[Saved data entries]

= = =

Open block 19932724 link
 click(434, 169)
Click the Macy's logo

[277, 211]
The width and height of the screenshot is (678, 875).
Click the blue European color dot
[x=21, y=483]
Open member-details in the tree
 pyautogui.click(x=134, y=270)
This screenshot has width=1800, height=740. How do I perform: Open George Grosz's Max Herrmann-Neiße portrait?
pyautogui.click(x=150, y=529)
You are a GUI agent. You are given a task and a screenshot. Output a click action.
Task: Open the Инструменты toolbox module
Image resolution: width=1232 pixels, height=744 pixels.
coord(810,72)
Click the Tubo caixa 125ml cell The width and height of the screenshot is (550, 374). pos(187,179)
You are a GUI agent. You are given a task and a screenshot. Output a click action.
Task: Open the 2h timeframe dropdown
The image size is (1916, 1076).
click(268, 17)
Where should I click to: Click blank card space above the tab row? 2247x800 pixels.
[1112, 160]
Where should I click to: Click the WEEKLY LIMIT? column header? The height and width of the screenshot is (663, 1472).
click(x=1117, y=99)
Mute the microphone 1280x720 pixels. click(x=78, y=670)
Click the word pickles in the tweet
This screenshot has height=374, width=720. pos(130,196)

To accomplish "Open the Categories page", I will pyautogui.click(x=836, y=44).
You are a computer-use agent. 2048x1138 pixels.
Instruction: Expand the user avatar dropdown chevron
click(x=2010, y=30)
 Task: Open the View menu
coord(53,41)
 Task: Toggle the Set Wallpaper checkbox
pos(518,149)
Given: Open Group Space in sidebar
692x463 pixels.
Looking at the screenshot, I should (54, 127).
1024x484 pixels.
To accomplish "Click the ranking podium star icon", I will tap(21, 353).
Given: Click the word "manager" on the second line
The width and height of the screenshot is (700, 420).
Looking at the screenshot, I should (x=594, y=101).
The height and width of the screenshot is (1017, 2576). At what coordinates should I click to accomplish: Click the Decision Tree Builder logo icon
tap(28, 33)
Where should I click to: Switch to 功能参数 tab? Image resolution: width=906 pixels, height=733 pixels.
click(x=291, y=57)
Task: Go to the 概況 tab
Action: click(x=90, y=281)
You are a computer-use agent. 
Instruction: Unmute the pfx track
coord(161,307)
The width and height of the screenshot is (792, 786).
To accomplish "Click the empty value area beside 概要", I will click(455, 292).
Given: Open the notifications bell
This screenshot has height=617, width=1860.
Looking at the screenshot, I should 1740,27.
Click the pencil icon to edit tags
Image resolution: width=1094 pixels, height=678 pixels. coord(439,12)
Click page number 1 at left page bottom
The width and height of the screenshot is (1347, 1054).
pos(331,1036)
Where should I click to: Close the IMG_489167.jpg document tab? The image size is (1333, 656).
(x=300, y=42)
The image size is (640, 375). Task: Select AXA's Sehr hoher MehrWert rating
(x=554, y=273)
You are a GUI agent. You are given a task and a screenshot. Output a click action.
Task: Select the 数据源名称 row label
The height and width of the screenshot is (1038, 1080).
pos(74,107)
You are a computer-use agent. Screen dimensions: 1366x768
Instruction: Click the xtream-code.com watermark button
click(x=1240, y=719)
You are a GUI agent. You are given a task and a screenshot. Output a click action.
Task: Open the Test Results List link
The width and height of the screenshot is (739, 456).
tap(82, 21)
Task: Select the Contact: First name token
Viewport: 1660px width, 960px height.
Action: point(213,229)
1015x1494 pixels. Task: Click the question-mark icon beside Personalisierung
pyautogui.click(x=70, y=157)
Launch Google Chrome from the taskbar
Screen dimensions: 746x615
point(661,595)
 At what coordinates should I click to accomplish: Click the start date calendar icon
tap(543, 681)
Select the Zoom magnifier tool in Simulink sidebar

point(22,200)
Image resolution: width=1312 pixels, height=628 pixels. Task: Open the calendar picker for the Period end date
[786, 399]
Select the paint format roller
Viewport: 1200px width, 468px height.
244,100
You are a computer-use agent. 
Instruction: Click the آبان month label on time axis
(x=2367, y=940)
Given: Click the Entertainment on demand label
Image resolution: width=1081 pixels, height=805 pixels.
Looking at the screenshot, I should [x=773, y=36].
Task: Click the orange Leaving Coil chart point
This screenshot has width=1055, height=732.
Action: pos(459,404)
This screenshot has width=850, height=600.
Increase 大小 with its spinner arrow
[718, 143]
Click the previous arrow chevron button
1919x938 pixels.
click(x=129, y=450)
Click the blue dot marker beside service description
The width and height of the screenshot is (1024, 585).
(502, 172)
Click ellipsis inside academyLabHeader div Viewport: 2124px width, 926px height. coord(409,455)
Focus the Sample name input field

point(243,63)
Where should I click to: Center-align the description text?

= = =

Nothing but the lines from the one with "Given: Click the Entertainment" through the final line of the data belongs in the answer, and they must match exactly.

◆ Solution below
Given: Click the Entertainment on demand label
Image resolution: width=1081 pixels, height=805 pixels.
Looking at the screenshot, I should [x=773, y=36].
Task: Click the orange Leaving Coil chart point
This screenshot has width=1055, height=732.
Action: pos(459,404)
This screenshot has width=850, height=600.
Increase 大小 with its spinner arrow
[718, 143]
Click the previous arrow chevron button
1919x938 pixels.
click(x=129, y=450)
Click the blue dot marker beside service description
The width and height of the screenshot is (1024, 585).
(502, 172)
Click ellipsis inside academyLabHeader div Viewport: 2124px width, 926px height. coord(409,455)
Focus the Sample name input field

point(243,63)
Where should I click to: Center-align the description text?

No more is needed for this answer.